Categories: WARMUN ART

Name: JACK MACALE


Language: Bunuba, Jaru, Gija, Walmajarri, Wanyjirra


Community: Warmun


Biography:

Jack Jnr Macale Loodgebuddunge was born in 1978 in Subiaco Perth because, as he says, at that time all twins had to be born in the city. He grew up in the Fitzroy area with his mother's people, and is the Grandson of Daisy Andrews a wonderful artist recognised in Australia and overseas who won the National Aboriginal and Torres Strait Islander Art Awards in 1994. Macale's paternal grandmother Tiny Macale is also a widely celebrated artist from the Northern Territory. Jack's father is from the Wanyjirra people of the country around Halls Creek.
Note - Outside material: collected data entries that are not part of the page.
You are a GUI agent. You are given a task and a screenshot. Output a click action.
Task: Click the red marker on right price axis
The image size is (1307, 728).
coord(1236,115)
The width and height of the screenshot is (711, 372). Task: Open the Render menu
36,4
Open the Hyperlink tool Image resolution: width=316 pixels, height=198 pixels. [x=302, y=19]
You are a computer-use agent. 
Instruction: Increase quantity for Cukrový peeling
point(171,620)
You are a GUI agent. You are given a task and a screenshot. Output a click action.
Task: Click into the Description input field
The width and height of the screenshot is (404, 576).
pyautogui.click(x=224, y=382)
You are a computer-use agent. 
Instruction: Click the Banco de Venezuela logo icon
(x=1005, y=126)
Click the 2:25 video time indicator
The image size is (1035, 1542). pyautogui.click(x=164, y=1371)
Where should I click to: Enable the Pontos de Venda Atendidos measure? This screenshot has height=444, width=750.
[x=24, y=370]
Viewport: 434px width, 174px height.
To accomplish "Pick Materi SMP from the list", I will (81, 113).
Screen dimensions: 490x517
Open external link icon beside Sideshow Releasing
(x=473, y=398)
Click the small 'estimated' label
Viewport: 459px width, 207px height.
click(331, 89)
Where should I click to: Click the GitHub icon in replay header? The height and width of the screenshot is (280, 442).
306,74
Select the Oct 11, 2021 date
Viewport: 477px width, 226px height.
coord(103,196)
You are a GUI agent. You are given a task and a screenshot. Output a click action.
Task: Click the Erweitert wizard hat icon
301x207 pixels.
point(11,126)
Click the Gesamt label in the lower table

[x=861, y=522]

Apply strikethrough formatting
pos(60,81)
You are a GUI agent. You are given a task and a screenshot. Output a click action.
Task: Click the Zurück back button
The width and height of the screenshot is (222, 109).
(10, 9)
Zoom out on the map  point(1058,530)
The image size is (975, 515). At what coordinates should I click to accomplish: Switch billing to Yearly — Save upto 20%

Macale's knowledge of the recent histories and Dreamings of his people extends from his mother's Bunuba country through to his father's Gija country where he currently works with Warmun Art Centre. Macale is a rapidly emerging and dedicated artist who began painting in early 2006 after looking at his grandmother's paintings and those of a local primary school art teacher when he was working as an Aboriginal Indigenous Education Officer at Lockridge in Perth. He is largely a self-taught artist, but has drawn extensively on his life experiences. In 2011 Macale was selected to participate in Revealed, an exhibition and workshop program in Perth, that featured promising young Indigenous artists from across Western Australia. In his brief career, to date Macale has won a number of art awards including The Kimberley Art Award (2008), York Society Art and Crafts Awards (2006), Gidgeganup Agricultural Society - Landscape (2006), Gidgeganup Agricultural Society – Traditional Indigenous Art (2006), and the Town of Vincent and Julie Bishop Art Award (2006). The Bunuba resistance fighter Jandamarra is an important figure in Macale's work, which he learnt about through camp fire stories from his elders when he was growing up. As a child in 1987 Macale was involved in one of the earliest documentaries about Jandamarra, and then again in 2010 he acted as Mingo Mick in the award winning documentary Jandamarra's War. Macale is currently developing a new body of work that combines local Dreaming stories with Jandamarra's historical struggle against the early invasion of European's in the Kimberley region.